Белокурая женщина с детьми и взбалмошной сестрой… Она уже
начинает стареть, а время идет, утекает, сквозняк уносит его с собой и хоронит
под белым саваном. Она стоит одна: белая маленькая фигурка в большом доме, где
не слышно детей – они уже уснули, и не видно взрослых – они прячутся за
дверьми. Дети будут расти, превратятся во взрослых, и голоса их умолкнут, когда
они разъедутся один за другим… А она останется одна – без детей, без мужчины, с
легковесной сестрой, живущей так, словно она пятый ребенок на Эльвириных руках.
Старость превратит ее лицо в кусок сморщенного пирога, и у нее не будет даже
защиты от зеркала, хотя зеркало можно закрыть, но чем закрыть лицо, которое
хуже, чем отражение? Лицо, повторяющее твои черты?
Эльвира молча отошла от двери соседки, поднялась по лестнице
наверх, проверила спящих детей, оставив ненужный пирог на холодном подоконнике.
Взглянула на часы – половина одиннадцатого.

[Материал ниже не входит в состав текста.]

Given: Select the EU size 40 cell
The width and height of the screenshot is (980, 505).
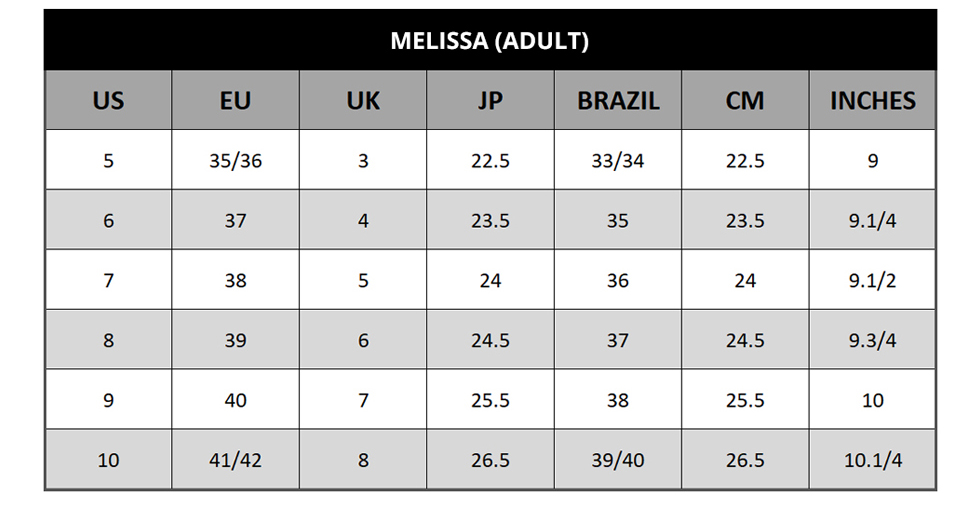Looking at the screenshot, I should [x=235, y=400].
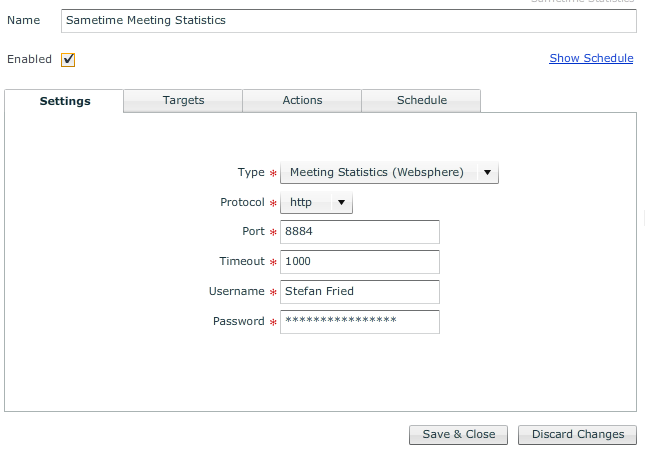This screenshot has height=451, width=645.
Task: Click the Protocol dropdown arrow button
Action: point(341,202)
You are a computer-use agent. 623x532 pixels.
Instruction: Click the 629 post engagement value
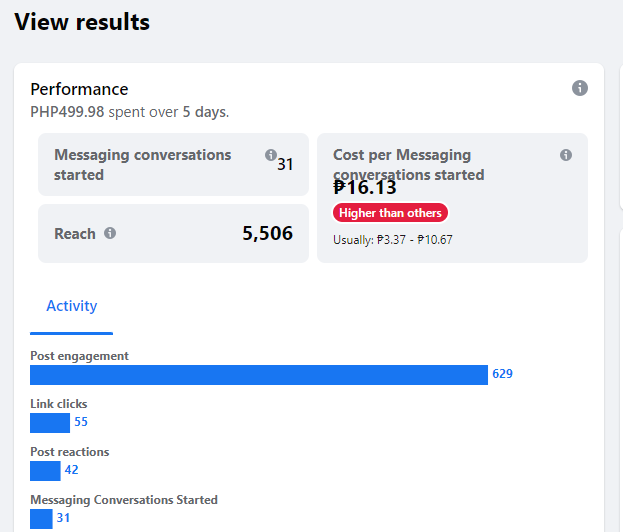pos(502,374)
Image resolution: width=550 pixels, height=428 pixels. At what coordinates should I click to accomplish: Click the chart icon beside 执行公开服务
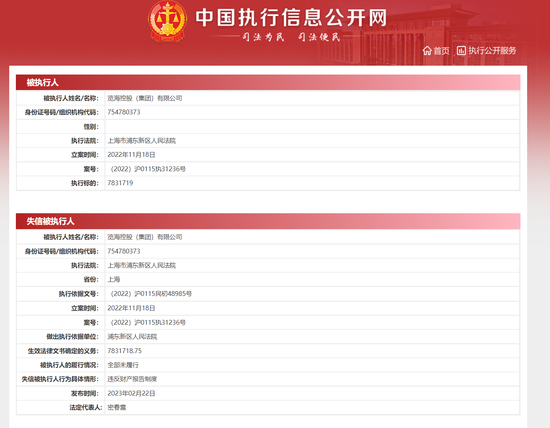(x=461, y=51)
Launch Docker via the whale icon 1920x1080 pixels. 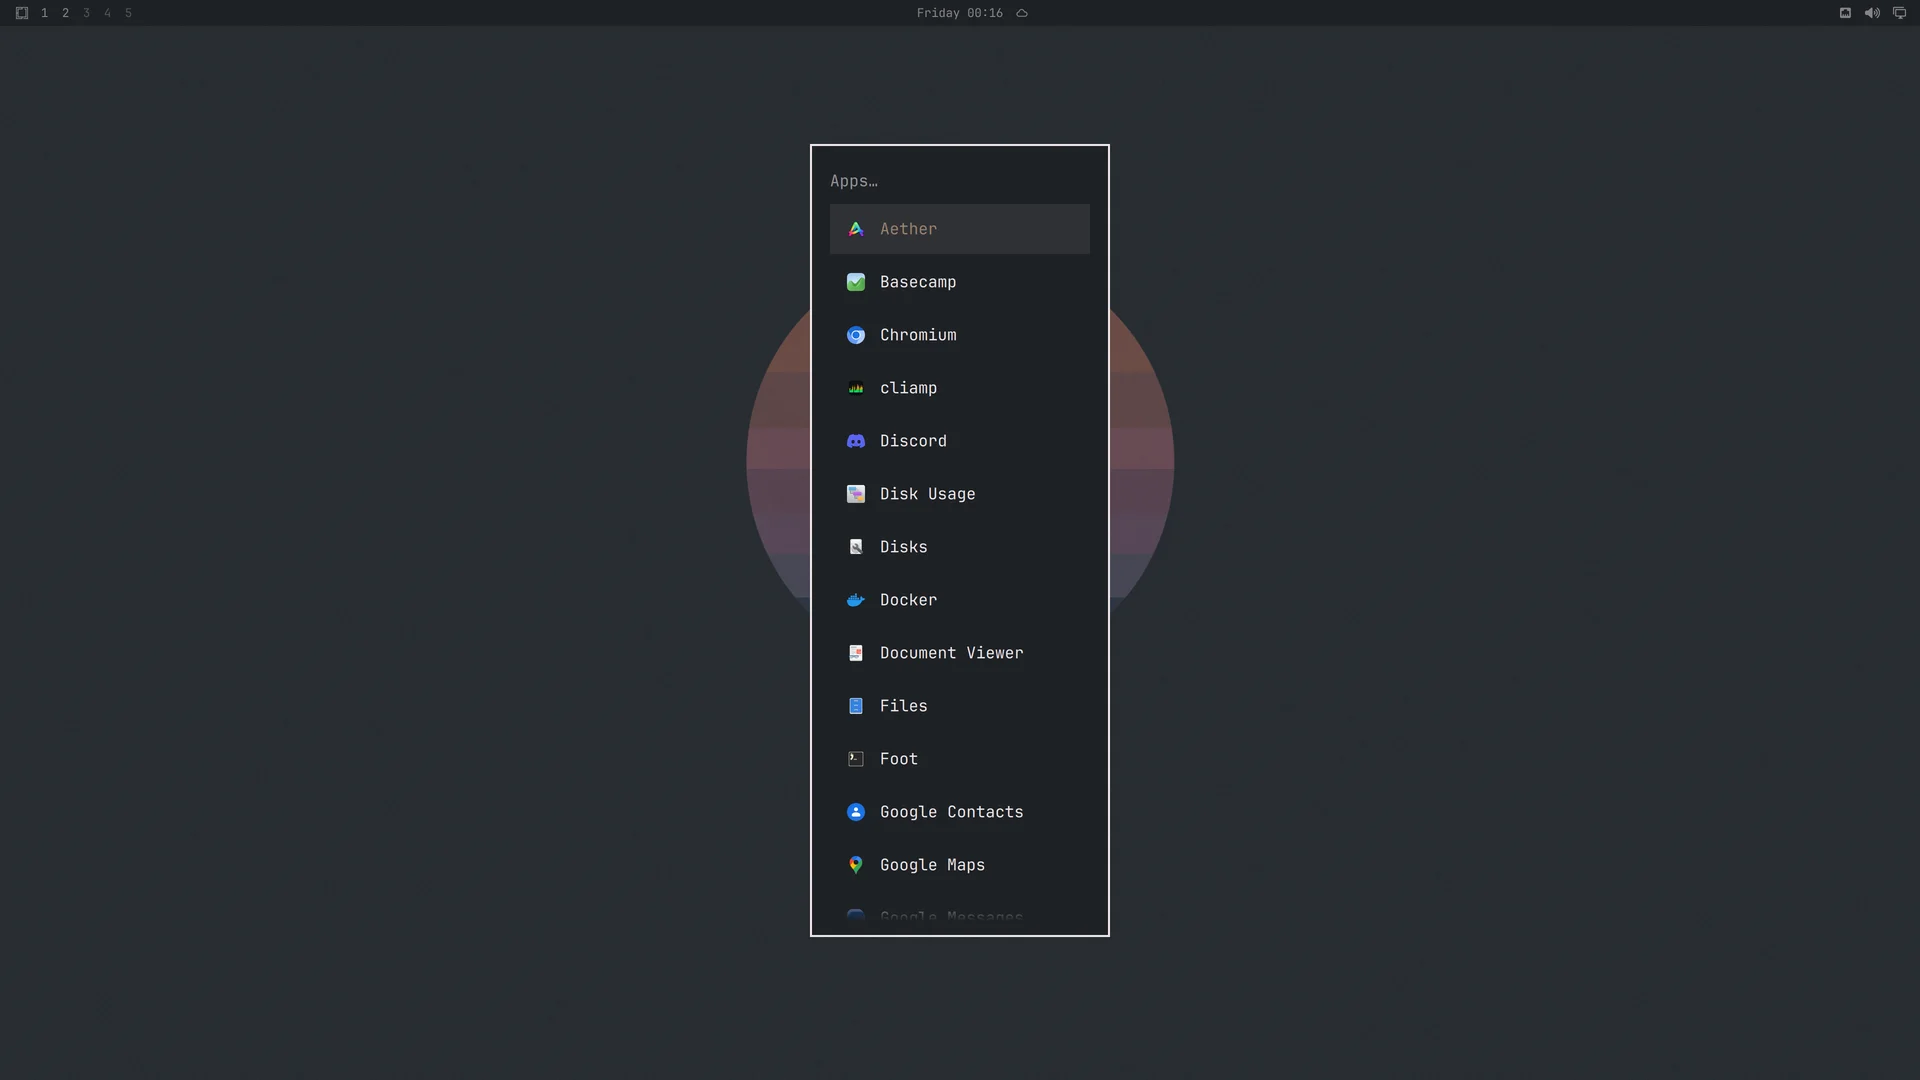(856, 600)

За прошедшие полчаса она словно
прожила полтора десятка лет своей жизни, и в голову ей со всей очевидной
беспощадностью пришла мысль о том, что она упустила время, драгоценное время,
пока играла с Розой в благородство и не говорила ни слова об Антоше Соколове.
«Больше года. Больше года. Больше года».
Она повторяла про себя эти слова, пока шла к комнате сестры.

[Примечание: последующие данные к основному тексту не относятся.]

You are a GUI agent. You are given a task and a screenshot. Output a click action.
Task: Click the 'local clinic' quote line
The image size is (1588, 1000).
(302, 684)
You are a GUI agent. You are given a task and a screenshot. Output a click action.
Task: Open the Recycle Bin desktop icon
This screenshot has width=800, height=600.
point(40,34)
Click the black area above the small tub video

Войдя, повернулась к Розе, читавшей на диване, и та, увидев ее лицо, отложила
книгу и начала подниматься.
– Я хочу поговорить с тобой об Антоне, – очень
тихо сказала Эльвира. – Сядь. Разговор будет долгий…
* * *
– А через три дня после этого незначительного
происшествия Татьяна покончила с собой, – закончила Шестакова, тяжело
вздохнув. – И я долгое время потом вспоминала, как она вышла мне
навстречу, вся ощетинившаяся, несчастная, в каких-то изодранных трико, висевших
на коленках, и в этой дурацкой рубашке, надетой шиворот-навыворот. Я слишком
легко тогда сдалась! Можно было поговорить с ней, попробовать достучаться до ее
ожесточенного сердца… Увы, я этого не сделала. Мне хватало своих забот. А дети
были слишком маленькими, чтобы что-то понимать.
– Я понимала, – проговорила Эля, ни на кого не
глядя, вертя связку дверных ключей, которую Макар часто видел у нее в
руках. – Я понимала, что она меня любит. И я тоже ее любила.

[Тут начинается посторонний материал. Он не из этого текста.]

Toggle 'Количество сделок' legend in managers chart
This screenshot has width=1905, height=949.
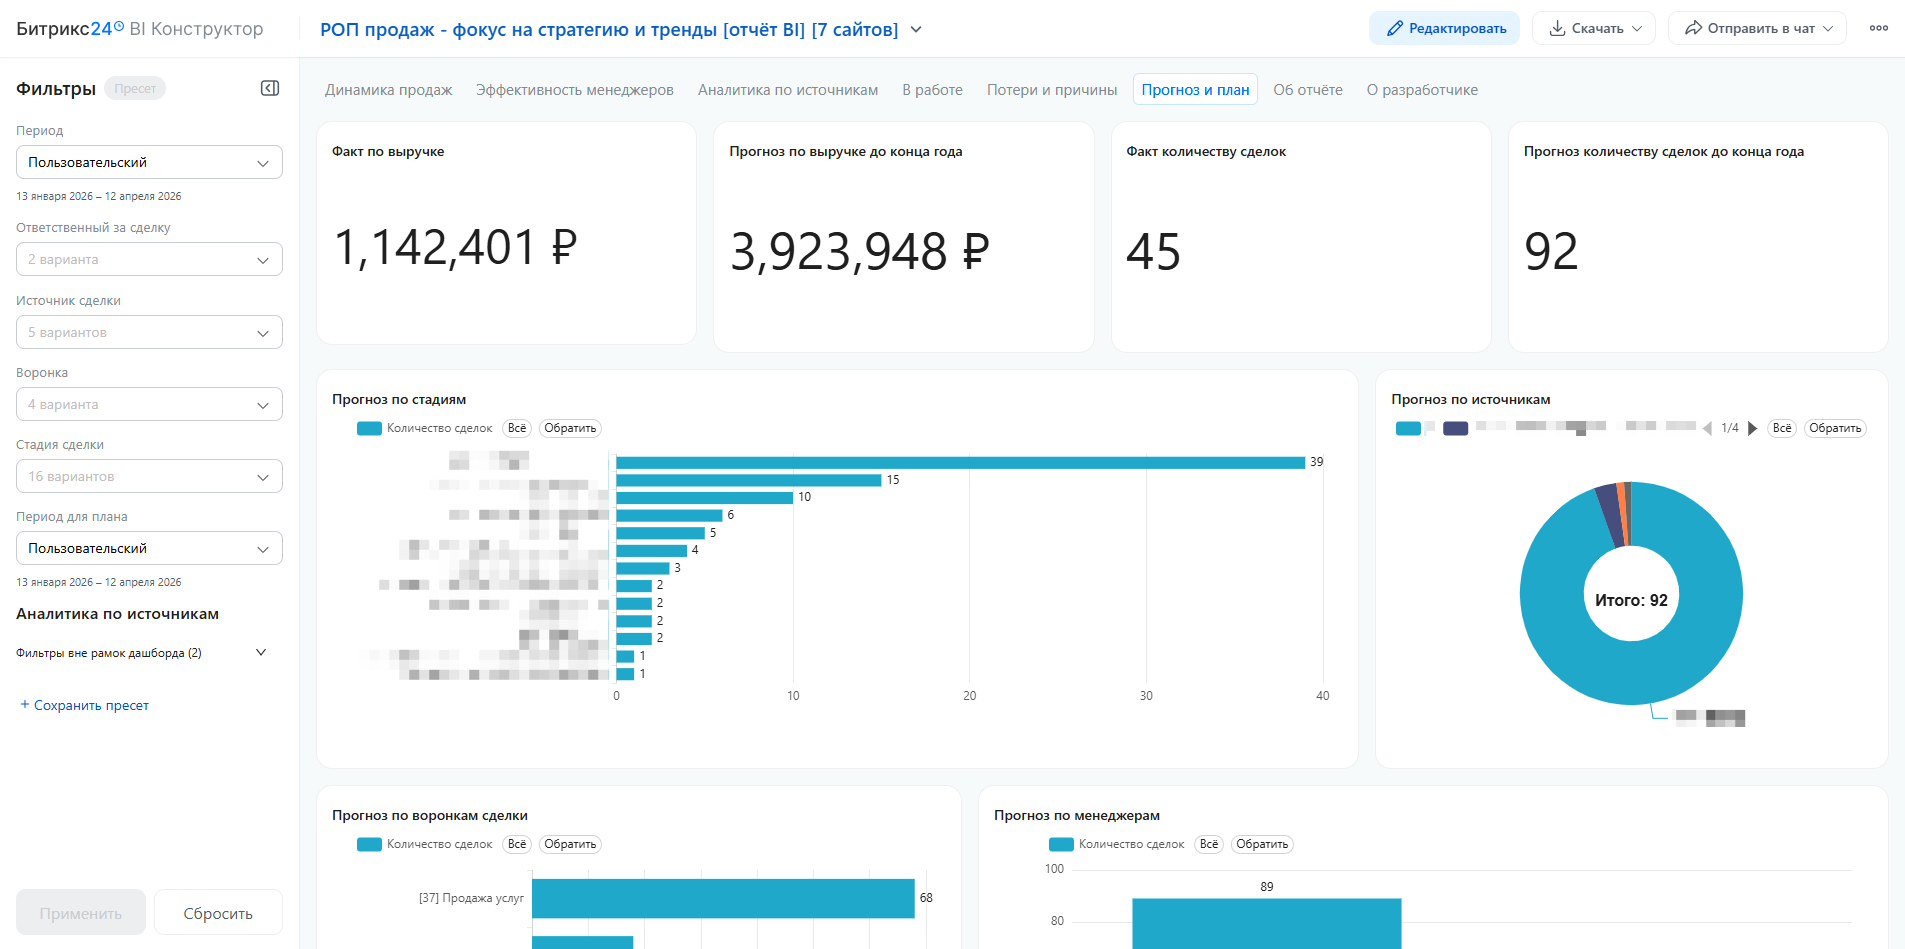pyautogui.click(x=1117, y=845)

После ужина все постепенно разошлись. Эльвира Леоновна,
сославшись на приступ начавшейся мигрени, попрощалась с Макаром первой и
удалилась, нежно придерживаемая под локоть Эдуардом. За ними, немного выждав
для приличия, ушла Лариса, безразлично улыбнувшись Илюшину на прощание. Эля,
как показалось Макару, хотела что-то ему сказать, но бросила взгляд на Леонида,
расправлявшегося с остатками холодной куриной ноги, и передумала – вытерла
полотенцем посуду, расставила по местам и незаметно ускользнула – так тихо,
словно ее и не было в комнате и никто не повышал голос на Ларису, не вспоминал
о несчастной самоубийце Татьяне Любашиной.